───── Material for this exercise
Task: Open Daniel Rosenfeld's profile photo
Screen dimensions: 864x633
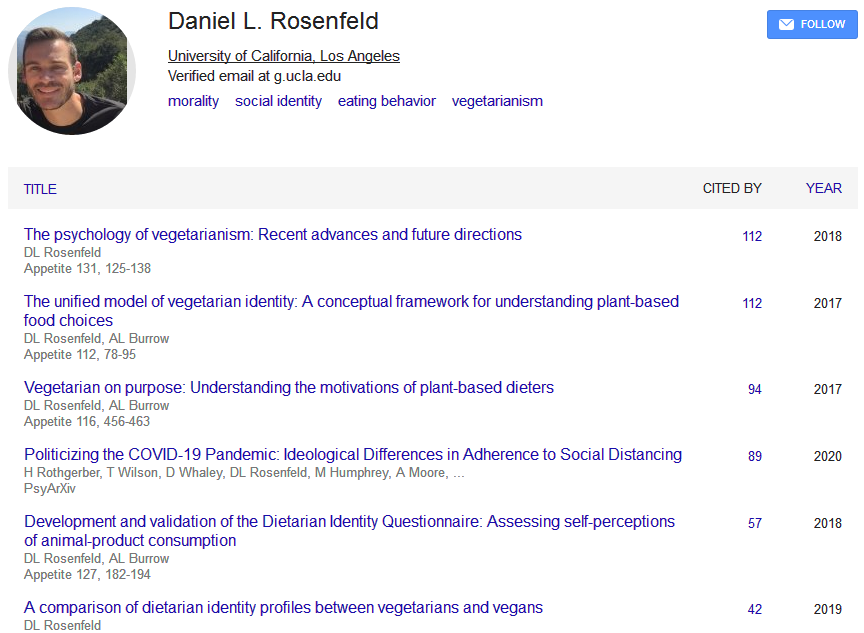Action: pyautogui.click(x=72, y=71)
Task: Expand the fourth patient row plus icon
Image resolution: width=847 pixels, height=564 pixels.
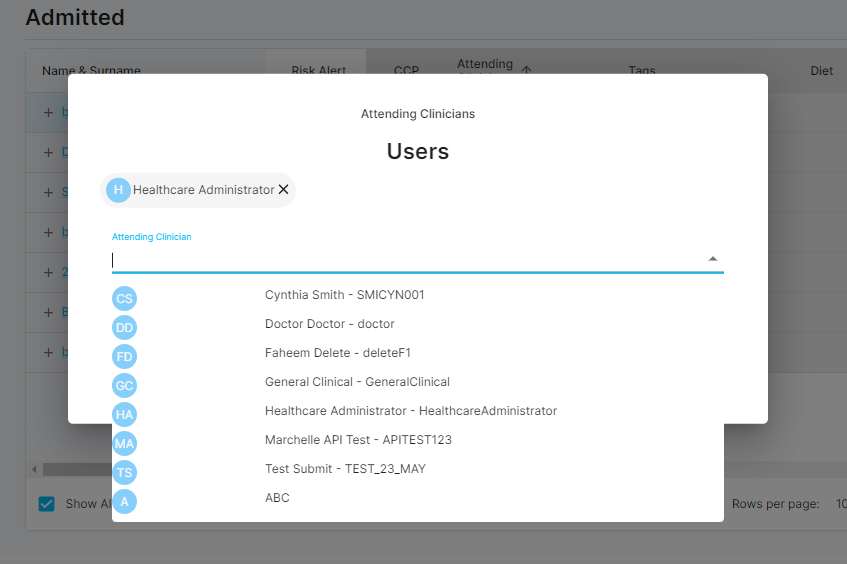Action: [x=48, y=232]
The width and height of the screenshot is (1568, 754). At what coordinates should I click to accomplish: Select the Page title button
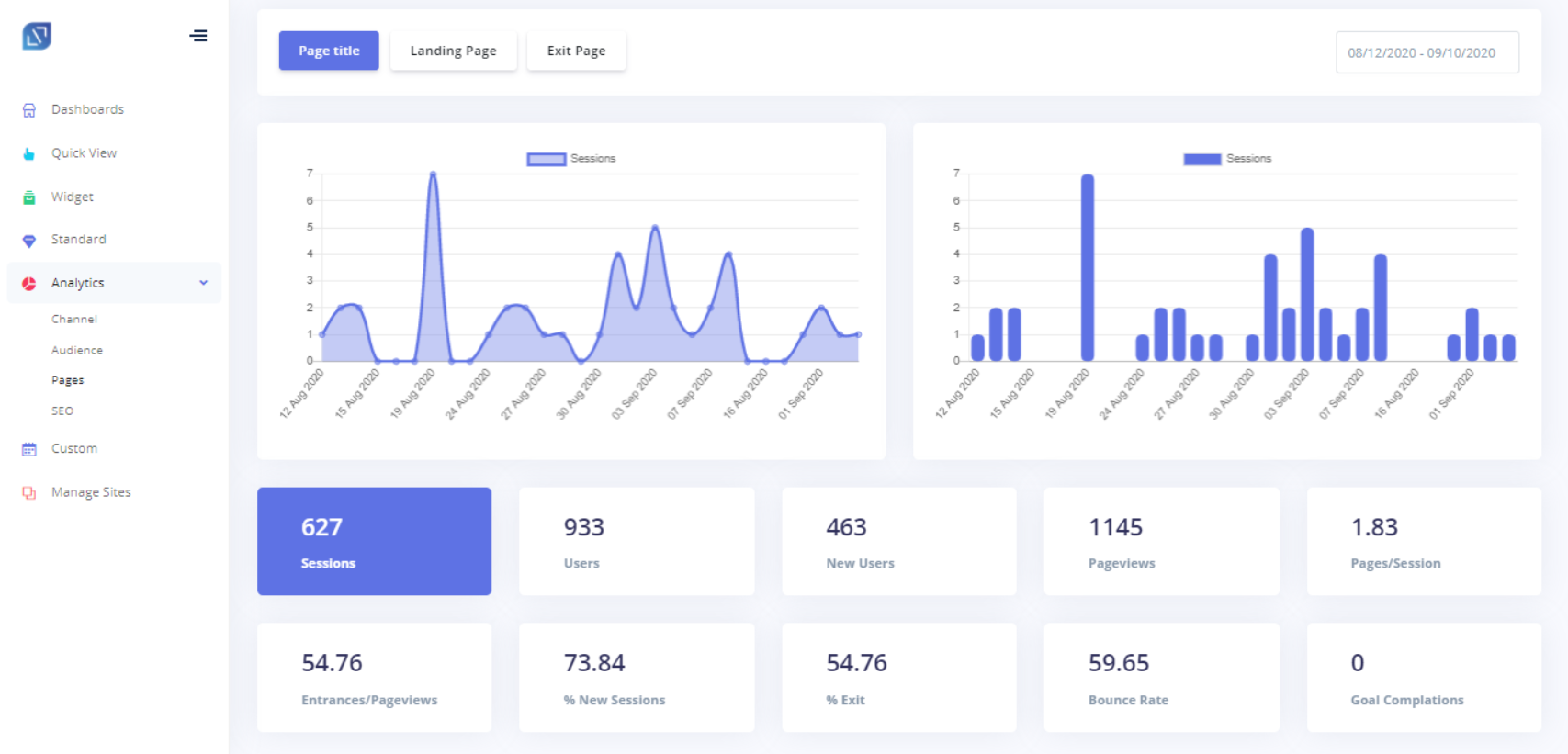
──────────
(Set problem)
Collect every line above that contains the word "Task", copying each one in full.

(Answer for this exercise)
Task: Open Daniel Rosenfeld's profile photo
Task: Expand the fourth patient row plus icon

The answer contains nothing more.